--- MATERIAL FOR THE TASK ---
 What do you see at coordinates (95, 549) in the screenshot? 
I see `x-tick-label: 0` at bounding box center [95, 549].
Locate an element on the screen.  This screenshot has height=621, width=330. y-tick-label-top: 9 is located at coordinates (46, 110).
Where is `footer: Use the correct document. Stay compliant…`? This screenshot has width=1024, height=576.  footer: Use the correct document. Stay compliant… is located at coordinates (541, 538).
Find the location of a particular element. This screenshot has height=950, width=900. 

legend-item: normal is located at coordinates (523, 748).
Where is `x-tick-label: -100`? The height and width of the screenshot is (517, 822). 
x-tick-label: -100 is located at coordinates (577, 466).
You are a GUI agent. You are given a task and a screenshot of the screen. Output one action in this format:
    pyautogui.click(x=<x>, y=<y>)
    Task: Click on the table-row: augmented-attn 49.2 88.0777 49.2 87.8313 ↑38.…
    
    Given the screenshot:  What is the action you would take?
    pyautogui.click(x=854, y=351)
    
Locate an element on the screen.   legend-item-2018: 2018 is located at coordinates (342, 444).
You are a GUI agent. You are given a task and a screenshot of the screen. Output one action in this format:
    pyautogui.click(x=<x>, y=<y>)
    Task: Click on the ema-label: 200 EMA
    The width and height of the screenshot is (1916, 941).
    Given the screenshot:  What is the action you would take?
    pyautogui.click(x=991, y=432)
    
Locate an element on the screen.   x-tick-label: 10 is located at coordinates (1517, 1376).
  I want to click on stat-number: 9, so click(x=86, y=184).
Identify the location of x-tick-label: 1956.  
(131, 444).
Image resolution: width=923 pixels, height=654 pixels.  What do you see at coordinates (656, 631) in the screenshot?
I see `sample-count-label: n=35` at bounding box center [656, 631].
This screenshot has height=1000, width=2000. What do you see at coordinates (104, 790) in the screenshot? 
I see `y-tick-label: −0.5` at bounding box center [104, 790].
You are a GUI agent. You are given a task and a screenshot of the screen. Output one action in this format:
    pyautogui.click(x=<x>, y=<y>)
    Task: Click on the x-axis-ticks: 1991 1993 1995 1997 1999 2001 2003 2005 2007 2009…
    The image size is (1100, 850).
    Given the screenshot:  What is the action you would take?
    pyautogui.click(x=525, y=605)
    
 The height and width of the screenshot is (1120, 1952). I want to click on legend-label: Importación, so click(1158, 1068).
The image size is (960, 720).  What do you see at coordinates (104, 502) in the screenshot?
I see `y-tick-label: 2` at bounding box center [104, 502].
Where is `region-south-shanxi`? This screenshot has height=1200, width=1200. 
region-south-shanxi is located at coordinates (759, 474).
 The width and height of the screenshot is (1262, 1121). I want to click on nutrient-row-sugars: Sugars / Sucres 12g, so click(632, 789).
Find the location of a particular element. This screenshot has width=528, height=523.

--- AIM OF THE TASK ---
Render every line of the entries above as a JSON list of strings, one string per line, leaving out blank lines.

--- ANSWER SPACE ---
[
  " What do you see at coordinates (95, 549) in the screenshot? ",
  "I see `x-tick-label: 0` at bounding box center [95, 549].",
  "Locate an element on the screen.  This screenshot has height=621, width=330. y-tick-label-top: 9 is located at coordinates (46, 110).",
  "Where is `footer: Use the correct document. Stay compliant…`? This screenshot has width=1024, height=576.  footer: Use the correct document. Stay compliant… is located at coordinates (541, 538).",
  "Find the location of a particular element. This screenshot has height=950, width=900. ",
  "legend-item: normal is located at coordinates (523, 748).",
  "Where is `x-tick-label: -100`? The height and width of the screenshot is (517, 822). ",
  "x-tick-label: -100 is located at coordinates (577, 466).",
  "You are a GUI agent. You are given a task and a screenshot of the screen. Output one action in this format:",
  "    pyautogui.click(x=<x>, y=<y>)",
  "    Task: Click on the table-row: augmented-attn 49.2 88.0777 49.2 87.8313 ↑38.…",
  "    Given the screenshot:  What is the action you would take?",
  "    pyautogui.click(x=854, y=351)",
  "Locate an element on the screen.   legend-item-2018: 2018 is located at coordinates (342, 444).",
  "You are a GUI agent. You are given a task and a screenshot of the screen. Output one action in this format:",
  "    pyautogui.click(x=<x>, y=<y>)",
  "    Task: Click on the ema-label: 200 EMA",
  "    The width and height of the screenshot is (1916, 941).",
  "    Given the screenshot:  What is the action you would take?",
  "    pyautogui.click(x=991, y=432)",
  "Locate an element on the screen.   x-tick-label: 10 is located at coordinates (1517, 1376).",
  "  I want to click on stat-number: 9, so click(x=86, y=184).",
  "Identify the location of x-tick-label: 1956.  ",
  "(131, 444).",
  "Image resolution: width=923 pixels, height=654 pixels.  What do you see at coordinates (656, 631) in the screenshot?",
  "I see `sample-count-label: n=35` at bounding box center [656, 631].",
  "This screenshot has height=1000, width=2000. What do you see at coordinates (104, 790) in the screenshot? ",
  "I see `y-tick-label: −0.5` at bounding box center [104, 790].",
  "You are a GUI agent. You are given a task and a screenshot of the screen. Output one action in this format:",
  "    pyautogui.click(x=<x>, y=<y>)",
  "    Task: Click on the x-axis-ticks: 1991 1993 1995 1997 1999 2001 2003 2005 2007 2009…",
  "    The image size is (1100, 850).",
  "    Given the screenshot:  What is the action you would take?",
  "    pyautogui.click(x=525, y=605)",
  " The height and width of the screenshot is (1120, 1952). I want to click on legend-label: Importación, so click(1158, 1068).",
  "The image size is (960, 720).  What do you see at coordinates (104, 502) in the screenshot?",
  "I see `y-tick-label: 2` at bounding box center [104, 502].",
  "Where is `region-south-shanxi`? This screenshot has height=1200, width=1200. ",
  "region-south-shanxi is located at coordinates (759, 474).",
  " The width and height of the screenshot is (1262, 1121). I want to click on nutrient-row-sugars: Sugars / Sucres 12g, so click(632, 789).",
  "Find the location of a particular element. This screenshot has width=528, height=523."
]